Through its entire 125 years, Chester County Hospital has stayed true to its core mission to take care of its community unconditionally. With a culture of caring that has been passed down from generation to generation, the focus of the doctors, nurses and employees has stayed on the community and taking care of the patients as if they were the staff’s own loved ones.

“The leadership came from each of them,” said retired president Pepper, who led the hospital for an unprecedented 33 years. “They were very proud of what they did, they knew what the right thing to do was, and they all worked effectively together. So this self-directed DNA was just part of the culture.”

Current president Duncan agreed. “Everyone who walks through the door is some employee’s family, friend or neighbor. That colors everything we do. We make eye contact. We greet each person. We cry when somebody loses a relative in an untimely way. It’s just so deeply personal and meaningful.”
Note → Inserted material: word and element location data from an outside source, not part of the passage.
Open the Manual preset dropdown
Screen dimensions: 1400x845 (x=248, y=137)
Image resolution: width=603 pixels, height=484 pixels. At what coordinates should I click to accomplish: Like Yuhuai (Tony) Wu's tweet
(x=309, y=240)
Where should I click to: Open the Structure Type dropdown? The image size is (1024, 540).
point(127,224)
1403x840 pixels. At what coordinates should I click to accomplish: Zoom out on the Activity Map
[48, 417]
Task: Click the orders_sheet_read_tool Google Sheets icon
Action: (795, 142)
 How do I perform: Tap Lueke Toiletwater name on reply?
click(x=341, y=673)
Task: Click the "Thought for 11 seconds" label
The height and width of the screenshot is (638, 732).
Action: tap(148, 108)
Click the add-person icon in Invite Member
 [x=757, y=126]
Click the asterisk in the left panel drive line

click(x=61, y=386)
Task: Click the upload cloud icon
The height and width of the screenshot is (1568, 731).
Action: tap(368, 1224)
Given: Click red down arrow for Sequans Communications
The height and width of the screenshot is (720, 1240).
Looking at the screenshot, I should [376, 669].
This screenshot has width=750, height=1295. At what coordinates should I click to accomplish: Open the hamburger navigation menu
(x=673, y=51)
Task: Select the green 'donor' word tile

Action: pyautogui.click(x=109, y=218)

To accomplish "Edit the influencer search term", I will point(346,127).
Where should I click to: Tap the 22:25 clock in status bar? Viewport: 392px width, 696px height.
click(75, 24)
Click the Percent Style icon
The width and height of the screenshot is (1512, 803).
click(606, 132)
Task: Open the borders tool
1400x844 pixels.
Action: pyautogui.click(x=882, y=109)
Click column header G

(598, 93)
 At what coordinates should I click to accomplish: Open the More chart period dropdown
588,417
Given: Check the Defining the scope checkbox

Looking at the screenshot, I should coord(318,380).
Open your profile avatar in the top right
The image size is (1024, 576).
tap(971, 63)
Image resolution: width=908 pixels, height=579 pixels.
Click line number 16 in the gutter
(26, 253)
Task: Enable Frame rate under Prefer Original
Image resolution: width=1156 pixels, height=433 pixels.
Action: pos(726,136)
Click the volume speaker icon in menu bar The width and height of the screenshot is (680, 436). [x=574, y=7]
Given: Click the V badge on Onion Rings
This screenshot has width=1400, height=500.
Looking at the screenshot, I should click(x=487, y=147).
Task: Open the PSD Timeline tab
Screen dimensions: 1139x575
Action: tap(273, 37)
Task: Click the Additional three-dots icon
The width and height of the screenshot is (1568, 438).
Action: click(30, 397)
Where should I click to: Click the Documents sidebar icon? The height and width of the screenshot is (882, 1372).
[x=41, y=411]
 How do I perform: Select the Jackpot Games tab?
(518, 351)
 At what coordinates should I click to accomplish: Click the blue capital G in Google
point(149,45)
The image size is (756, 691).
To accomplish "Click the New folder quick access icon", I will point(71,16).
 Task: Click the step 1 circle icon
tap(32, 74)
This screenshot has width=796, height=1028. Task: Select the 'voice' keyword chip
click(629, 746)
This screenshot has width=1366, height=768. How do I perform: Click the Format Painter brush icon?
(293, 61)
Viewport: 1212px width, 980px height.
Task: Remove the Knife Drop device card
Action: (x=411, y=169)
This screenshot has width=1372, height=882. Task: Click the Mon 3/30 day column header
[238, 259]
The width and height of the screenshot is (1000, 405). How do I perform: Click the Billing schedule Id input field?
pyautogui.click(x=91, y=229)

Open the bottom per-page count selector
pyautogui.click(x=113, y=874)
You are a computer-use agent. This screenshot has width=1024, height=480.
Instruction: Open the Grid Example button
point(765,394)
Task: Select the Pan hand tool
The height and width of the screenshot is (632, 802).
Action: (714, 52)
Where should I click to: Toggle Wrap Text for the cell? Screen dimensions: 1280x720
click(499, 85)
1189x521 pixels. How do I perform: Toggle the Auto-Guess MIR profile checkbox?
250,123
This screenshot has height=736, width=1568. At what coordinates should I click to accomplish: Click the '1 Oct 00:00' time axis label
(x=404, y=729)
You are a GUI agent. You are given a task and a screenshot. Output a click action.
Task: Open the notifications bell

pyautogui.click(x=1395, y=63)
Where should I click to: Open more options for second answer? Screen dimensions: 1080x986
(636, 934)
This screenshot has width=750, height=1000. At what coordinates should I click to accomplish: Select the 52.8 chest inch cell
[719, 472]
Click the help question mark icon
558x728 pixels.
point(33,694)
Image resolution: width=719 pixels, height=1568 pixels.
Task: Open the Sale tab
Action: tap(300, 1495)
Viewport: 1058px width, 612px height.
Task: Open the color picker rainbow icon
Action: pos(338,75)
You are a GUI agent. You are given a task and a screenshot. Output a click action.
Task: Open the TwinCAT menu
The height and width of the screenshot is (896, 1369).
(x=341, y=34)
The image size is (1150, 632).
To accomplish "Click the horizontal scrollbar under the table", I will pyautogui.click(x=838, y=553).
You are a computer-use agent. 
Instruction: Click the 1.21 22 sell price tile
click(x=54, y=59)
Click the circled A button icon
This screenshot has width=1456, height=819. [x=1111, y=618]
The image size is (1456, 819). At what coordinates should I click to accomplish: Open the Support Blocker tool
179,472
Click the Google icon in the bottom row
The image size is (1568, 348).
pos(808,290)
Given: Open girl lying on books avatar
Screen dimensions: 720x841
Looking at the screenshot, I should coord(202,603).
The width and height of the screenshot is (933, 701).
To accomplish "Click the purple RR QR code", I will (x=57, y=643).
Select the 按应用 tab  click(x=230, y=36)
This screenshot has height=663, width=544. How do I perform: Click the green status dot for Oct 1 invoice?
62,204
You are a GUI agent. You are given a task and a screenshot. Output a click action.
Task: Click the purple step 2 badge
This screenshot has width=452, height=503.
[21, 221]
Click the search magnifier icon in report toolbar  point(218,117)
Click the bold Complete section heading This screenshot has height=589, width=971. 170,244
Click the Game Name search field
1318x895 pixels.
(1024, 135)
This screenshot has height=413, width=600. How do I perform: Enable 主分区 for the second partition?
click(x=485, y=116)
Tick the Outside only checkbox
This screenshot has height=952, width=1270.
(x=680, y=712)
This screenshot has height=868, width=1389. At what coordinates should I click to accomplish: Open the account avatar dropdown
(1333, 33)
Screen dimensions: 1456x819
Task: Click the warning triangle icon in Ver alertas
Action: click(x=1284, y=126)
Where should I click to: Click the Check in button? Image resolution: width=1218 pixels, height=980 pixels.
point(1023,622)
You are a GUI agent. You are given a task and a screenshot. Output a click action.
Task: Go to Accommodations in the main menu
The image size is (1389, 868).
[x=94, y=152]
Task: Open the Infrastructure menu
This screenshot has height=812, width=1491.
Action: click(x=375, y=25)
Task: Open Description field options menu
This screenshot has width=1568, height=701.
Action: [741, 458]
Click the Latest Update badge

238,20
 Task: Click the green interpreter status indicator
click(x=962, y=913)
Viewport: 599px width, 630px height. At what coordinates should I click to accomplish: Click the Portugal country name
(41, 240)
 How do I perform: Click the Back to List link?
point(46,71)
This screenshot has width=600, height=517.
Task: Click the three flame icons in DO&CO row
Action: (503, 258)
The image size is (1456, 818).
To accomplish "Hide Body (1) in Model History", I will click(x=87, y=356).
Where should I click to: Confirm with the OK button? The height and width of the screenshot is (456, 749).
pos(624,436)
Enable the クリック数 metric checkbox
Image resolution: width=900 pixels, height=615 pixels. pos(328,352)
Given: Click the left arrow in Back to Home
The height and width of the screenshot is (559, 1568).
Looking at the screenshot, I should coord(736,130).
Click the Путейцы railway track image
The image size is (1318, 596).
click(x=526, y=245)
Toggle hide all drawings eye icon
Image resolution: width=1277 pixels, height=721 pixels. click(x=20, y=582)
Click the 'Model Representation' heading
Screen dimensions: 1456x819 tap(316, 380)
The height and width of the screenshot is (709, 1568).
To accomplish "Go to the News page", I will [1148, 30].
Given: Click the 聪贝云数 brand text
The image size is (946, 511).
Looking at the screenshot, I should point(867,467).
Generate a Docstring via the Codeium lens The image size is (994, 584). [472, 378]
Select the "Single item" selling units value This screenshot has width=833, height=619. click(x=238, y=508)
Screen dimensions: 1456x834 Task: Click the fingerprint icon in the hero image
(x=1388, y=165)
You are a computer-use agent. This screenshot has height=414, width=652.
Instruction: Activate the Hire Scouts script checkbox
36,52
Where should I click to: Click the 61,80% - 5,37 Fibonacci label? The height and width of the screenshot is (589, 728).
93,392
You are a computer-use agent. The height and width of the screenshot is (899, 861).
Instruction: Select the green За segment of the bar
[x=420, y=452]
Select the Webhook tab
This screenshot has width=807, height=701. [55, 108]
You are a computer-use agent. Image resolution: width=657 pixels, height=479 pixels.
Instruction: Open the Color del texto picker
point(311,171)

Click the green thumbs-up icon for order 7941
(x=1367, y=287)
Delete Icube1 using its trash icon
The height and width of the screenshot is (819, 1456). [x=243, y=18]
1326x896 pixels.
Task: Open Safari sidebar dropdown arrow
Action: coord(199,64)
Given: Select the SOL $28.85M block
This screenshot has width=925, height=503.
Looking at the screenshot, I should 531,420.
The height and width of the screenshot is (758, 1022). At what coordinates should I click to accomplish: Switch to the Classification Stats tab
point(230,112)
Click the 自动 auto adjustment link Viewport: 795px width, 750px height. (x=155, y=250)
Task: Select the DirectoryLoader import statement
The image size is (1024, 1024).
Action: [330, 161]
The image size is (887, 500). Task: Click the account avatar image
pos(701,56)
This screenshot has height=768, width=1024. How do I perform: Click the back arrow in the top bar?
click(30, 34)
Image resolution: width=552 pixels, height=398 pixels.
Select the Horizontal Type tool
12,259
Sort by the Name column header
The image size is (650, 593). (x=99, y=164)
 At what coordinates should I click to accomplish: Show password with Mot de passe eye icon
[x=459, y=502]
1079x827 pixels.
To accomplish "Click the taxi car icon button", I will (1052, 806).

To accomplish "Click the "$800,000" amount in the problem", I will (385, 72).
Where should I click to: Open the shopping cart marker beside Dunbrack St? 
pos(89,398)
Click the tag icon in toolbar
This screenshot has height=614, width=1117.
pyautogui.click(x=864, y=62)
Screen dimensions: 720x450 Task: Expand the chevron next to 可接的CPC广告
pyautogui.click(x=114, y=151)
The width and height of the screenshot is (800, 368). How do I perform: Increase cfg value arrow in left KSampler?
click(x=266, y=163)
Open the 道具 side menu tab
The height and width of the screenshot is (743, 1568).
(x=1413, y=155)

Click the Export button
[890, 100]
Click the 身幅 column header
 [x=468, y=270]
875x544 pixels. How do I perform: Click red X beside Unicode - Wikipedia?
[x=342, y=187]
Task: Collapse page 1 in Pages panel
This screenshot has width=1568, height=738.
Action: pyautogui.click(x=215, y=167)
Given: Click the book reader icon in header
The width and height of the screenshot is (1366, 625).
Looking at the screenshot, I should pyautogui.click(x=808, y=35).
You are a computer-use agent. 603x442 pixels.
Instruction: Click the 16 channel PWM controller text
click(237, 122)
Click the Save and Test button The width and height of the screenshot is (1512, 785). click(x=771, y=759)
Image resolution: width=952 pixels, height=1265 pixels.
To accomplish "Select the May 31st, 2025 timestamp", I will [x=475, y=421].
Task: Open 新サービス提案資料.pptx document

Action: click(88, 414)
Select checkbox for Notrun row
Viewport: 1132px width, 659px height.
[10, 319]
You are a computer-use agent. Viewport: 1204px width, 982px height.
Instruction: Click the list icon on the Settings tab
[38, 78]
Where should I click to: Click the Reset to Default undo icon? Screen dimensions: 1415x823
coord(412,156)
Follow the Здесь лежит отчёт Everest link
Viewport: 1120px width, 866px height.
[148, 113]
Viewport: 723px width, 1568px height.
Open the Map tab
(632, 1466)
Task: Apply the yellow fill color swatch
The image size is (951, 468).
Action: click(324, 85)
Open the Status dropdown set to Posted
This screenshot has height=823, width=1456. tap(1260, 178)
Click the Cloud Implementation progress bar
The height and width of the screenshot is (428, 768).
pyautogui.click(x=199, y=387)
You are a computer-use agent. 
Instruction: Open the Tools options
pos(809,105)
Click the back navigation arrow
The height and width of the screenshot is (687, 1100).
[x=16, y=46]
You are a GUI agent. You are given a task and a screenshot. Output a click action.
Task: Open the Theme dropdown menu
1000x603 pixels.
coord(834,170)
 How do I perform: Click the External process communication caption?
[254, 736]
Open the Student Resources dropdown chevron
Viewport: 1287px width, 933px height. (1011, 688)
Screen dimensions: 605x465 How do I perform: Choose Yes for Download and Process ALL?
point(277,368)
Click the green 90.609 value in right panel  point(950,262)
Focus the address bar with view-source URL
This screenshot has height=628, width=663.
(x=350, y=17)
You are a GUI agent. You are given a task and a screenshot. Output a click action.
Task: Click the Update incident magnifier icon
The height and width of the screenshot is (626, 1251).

Committed to preserving what he calls Chester County Hospital’s “secret sauce,” Duncan and his senior team implemented the hospital’s iCARE values of Innovation, Collaboration, Accountability, Respect and Excellence. Upon his arrival in 2011, he also instilled his personal leadership philosophy: Love people. Expect Excellence.

It was during this time the hospital’s leaders recognized that in order to sustain and meet the growing health needs of the community, it could no longer do it alone. Chester County Hospital became part of Penn Medicine in September 2013.

"Penn was head and shoulders above everyone else because they wanted us to be more than we [were…], and they were willing to invest more in our facility and technology and bring in new clinical programs," Duncan said. "They were appreciative of our existing culture, and they wanted a relationship where the local management team would be responding to the needs of the local community."

How to best serve Chester County and its surrounding neighbors continues to be the driving force for decisions. It drives the hospital to choose what new services to add, what features need to be in the new building, and what people to add to the patient care team.

The first 125 years of the hospital’s history may be in the past, but Chester County Hospital’s story about devotion to its community continues to unfold.